SACRAMENTO — Amid intense lobbying from Gov. George Deukmejian's Administration, one of five moderate to conservative Democrats who are considered the swing votes in the confirmation of treasurer-nominee Rep. Daniel E. Lungren said Monday that he is strongly inclined to vote for Lungren.
Two other Democrats among the five said they remain undecided about the Long Beach Republican's nomination, but their constituent mail and telephone calls are running in Lungren's favor.
Deukmejian, meanwhile, who may need the votes of all five Democrats to get Lungren through the Democrat-controlled Senate, continued to push for his nominee even as he attended the National Governors' Assn. conference in Washington.
With a floor vote only three days away, undecided senators said they received a letter from Deukmejian seeking their support and the governor's office released letters from four prominent Democratic members of Congress praising Lungren, as well as a list of endorsements by more than 570 county supervisors, mayors and other local government officials.
The legislative showdown will conclude Thursday when both the Senate and Assembly have scheduled floor votes. Lungren will need a majority of votes in each house for confirmation--21 in the Senate and 41 in the Assembly. But the spotlight is focused on the upper house, where Democrats are given a greater chance of defeating Lungren.
As many as 19 of the Senate's 24 Democrats already have suggested privately that they will oppose his confirmation. That means the Senate's 15 Republicans will need support from one independent and the five remaining Democrats for the necessary 21-vote majority.
One Democratic senator previously considered undecided, Joseph B. Montoya of Whittier, said in an interview Monday that he expects to vote for Lungren.
"I have seen nothing about Dan Lungren that convinces me that he is a racist," Montoya said, alluding to opponents' claims that Lungren has been insensitive to minorities. "Nor have I seen anything that convinces me he is not a man of integrity."
Furthermore, Montoya said that Democratic concerns that Lungren would use the powerful treasurer's post to establish himself as a potentially formidable gubernatorial successor to Deukmejian are misguided.
'A Ludicrous Argument'
"It's a ludicrous argument that a Dan Lungren as an extreme conservative would be more difficult to beat (in a statewide race) than a (Sen.) Ken Maddy," Montoya said.
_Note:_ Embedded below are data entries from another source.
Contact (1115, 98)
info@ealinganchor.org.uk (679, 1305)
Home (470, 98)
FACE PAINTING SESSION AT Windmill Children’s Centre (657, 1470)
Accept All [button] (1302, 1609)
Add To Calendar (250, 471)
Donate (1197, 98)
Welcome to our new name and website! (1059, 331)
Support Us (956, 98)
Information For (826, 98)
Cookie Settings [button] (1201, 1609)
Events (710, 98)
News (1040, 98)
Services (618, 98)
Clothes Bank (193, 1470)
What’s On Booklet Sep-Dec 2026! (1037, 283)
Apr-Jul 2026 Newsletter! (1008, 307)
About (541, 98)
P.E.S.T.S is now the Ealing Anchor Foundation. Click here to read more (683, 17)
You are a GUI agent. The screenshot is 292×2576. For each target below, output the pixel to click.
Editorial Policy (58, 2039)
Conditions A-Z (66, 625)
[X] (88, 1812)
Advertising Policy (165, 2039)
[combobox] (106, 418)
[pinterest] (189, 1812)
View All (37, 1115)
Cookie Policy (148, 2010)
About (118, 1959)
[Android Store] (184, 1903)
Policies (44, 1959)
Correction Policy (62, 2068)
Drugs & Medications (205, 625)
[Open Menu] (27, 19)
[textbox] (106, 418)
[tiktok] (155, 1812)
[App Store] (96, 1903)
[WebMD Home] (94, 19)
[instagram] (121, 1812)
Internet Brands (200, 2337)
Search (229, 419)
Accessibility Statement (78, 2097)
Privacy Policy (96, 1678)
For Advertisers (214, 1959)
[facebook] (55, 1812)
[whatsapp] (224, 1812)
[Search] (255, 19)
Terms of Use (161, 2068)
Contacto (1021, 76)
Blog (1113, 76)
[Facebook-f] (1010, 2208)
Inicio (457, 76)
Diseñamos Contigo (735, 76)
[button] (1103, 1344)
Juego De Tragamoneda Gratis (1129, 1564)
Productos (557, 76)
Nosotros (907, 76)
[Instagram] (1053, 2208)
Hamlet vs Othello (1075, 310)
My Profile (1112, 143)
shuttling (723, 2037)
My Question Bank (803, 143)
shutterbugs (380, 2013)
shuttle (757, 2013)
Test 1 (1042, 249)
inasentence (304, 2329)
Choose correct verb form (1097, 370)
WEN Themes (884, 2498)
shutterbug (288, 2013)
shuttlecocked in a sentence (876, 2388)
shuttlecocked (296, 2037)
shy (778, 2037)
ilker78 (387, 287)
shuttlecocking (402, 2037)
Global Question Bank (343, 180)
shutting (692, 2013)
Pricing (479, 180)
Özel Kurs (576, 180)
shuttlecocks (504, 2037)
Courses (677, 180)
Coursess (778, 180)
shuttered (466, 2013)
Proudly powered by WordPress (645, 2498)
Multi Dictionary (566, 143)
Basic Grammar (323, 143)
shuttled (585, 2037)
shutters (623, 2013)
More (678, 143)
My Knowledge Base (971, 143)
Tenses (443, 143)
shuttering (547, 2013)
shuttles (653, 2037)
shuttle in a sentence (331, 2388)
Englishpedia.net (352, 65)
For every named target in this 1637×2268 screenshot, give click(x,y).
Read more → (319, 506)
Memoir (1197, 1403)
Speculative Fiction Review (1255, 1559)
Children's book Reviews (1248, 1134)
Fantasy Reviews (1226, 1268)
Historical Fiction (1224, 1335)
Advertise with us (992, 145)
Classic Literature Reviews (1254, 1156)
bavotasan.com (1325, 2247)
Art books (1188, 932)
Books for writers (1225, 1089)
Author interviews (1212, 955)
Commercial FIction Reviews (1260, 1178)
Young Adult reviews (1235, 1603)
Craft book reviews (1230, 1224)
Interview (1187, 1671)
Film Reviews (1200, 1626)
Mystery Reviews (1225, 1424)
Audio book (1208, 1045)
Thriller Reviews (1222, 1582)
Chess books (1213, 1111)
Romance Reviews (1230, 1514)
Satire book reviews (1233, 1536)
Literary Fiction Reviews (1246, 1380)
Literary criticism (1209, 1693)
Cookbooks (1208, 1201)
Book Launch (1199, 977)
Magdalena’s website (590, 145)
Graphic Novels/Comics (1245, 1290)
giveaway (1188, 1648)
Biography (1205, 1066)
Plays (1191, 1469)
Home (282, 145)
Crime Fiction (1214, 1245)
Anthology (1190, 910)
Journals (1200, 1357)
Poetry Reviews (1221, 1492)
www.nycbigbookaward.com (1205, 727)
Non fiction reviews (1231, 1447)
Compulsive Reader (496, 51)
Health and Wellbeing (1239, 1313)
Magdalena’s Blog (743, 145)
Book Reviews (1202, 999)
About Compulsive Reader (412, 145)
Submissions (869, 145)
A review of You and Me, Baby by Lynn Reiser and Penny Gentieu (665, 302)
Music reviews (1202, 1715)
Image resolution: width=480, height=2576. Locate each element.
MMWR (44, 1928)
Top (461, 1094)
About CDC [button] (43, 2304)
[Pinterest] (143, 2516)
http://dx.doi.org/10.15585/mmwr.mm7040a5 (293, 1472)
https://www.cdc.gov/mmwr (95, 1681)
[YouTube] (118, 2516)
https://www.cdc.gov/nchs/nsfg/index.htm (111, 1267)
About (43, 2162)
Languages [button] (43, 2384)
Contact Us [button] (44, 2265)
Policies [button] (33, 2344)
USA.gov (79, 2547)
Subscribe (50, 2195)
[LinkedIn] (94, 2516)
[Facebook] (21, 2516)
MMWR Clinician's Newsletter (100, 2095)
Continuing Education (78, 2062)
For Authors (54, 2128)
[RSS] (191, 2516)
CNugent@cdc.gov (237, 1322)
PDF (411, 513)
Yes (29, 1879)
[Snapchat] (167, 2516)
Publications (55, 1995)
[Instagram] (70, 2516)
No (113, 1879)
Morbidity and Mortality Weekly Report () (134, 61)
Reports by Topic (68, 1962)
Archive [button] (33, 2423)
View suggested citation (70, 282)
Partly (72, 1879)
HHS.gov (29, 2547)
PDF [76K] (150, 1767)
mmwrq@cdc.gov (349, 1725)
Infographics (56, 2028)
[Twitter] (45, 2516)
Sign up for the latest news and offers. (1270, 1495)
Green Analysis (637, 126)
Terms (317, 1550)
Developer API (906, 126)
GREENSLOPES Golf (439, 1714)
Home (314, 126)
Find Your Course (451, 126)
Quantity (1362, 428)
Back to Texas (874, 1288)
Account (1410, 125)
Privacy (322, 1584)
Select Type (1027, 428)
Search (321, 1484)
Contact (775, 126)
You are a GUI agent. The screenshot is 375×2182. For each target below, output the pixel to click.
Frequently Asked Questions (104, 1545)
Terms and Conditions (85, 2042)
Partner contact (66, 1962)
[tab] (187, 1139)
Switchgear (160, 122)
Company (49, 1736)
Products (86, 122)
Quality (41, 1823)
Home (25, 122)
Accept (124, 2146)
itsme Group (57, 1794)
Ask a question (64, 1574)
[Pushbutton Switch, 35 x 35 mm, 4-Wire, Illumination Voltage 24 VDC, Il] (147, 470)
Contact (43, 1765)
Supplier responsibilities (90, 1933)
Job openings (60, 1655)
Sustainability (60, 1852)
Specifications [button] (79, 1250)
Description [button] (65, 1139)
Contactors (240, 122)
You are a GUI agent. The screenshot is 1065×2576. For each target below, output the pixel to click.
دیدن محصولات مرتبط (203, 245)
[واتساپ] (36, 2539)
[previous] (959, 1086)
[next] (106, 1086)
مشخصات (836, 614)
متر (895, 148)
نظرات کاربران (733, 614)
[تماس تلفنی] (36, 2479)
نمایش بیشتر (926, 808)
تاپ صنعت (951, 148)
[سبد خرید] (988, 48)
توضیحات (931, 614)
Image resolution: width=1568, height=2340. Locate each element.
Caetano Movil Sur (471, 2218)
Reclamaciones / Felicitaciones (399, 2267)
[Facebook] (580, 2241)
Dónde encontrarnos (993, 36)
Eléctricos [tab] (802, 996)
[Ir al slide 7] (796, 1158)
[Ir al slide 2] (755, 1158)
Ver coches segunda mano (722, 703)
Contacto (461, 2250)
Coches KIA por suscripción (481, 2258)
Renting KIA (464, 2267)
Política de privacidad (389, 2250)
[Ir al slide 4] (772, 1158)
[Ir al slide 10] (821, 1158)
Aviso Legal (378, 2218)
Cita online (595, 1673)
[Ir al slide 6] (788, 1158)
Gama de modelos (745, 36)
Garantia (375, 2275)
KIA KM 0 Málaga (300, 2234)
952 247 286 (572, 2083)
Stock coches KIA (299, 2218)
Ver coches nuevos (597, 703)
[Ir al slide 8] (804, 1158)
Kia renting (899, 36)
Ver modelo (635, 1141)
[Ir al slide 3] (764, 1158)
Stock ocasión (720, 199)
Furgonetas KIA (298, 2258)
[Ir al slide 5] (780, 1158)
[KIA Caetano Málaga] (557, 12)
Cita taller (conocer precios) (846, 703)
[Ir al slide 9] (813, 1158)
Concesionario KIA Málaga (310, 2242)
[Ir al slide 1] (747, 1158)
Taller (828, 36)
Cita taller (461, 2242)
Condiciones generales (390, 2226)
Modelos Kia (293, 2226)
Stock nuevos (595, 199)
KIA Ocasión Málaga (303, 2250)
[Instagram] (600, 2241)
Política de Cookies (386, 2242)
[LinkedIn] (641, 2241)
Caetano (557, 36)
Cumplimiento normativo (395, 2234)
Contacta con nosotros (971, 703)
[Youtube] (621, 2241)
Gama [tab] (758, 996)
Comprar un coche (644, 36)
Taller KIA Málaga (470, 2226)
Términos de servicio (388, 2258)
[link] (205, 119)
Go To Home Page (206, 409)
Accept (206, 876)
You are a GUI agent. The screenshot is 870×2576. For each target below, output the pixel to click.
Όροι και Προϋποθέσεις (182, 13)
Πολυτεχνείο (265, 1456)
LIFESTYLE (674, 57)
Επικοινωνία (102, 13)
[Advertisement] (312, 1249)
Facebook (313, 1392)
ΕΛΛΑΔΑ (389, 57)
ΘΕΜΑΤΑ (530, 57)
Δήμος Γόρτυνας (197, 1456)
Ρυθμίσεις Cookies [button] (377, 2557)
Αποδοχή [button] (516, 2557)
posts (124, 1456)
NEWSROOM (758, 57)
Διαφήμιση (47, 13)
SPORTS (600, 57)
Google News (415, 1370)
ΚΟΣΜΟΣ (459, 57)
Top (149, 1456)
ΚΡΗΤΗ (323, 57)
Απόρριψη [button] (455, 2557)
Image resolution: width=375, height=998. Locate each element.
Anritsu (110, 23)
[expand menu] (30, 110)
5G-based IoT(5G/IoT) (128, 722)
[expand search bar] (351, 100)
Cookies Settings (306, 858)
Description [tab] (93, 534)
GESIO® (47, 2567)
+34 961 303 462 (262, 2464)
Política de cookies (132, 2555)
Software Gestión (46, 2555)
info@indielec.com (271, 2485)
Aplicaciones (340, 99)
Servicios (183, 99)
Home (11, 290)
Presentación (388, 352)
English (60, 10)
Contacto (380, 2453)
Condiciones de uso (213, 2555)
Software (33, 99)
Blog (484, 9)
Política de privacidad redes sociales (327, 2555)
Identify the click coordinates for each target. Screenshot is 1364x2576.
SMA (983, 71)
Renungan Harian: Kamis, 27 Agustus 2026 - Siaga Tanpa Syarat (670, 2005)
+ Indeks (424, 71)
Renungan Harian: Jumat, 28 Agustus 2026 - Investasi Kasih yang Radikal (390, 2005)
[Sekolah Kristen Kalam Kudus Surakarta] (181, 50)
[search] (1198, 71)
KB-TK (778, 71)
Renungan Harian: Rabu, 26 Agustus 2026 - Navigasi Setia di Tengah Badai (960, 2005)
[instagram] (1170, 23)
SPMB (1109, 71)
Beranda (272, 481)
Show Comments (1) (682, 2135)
Maddy, a Fresno Republican, was another finalist for the nomination and, some believe, might be Deukmejian's second choice if Lungren is defeated.
Two other Democratic senators, Ruben S. Ayala of Chino and Robert Presley of Riverside, said they remain undecided. But each disclosed that his heavy constituent correspondence was running slightly in favor of Lungren. And Ayala also indicated that the Democratic leadership was making too much of Lungren's political philosophy.
"He's being considered for treasurer, not king," Ayala said.
Senate Majority Leader Barry Keene (D-Benicia), who says he has marshaled 19 votes against Lungren's confirmation, described Sens. Waddie P. Deddeh of Chula Vista and Rose Ann Vuich of Dinuba as the other undecided Democrats. Deddeh was returning from a trip to New Zealand and Vuich could not be reached Monday.
Letter From Governor
Ayala, Presley, Deddeh and Daniel E. Boatwright of Concord were among a small group of Democratic senators who received a letter from Deukmejian extolling Lungren's virtues and his statewide support and asking for their vote.
Noting that he would be attending the governors' conference until Wednesday, Deukmejian said, "If you have any questions or concerns regarding this nomination, please call my office and they will put me in touch with you right away."
Boatwright and Sen. Cecil N. Green (D-Norwalk), as well as the other five who are considered undecided, reportedly have been targeted for special lobbying by Deukmejian.
But Barry Brokaw, Boatwright's chief of staff, said Monday, "He won't be supporting Mr. Lungren." Green maintained that he remained uncommitted, but Keene said he counted the freshman lawmaker "solidly with the leadership."
Late Monday, Deukmejian's office also distributed to news media copies of correspondence from Democratic Sen. William Proxmire of Wisconsin and Reps. Peter W. Rodino Jr. of New Jersey, Romano L. Mazzoli of Kentucky and Barney Frank of Massachusetts praising Lungren for his diligence, honesty, fairness and talent. However, only Mazzoli explicitly endorsed Lungren for the treasurer's post.
Rodino, who chairs the Judiciary Committee on which Lungren serves, said, "I consider him to be a very competent and highly respected member of Congress."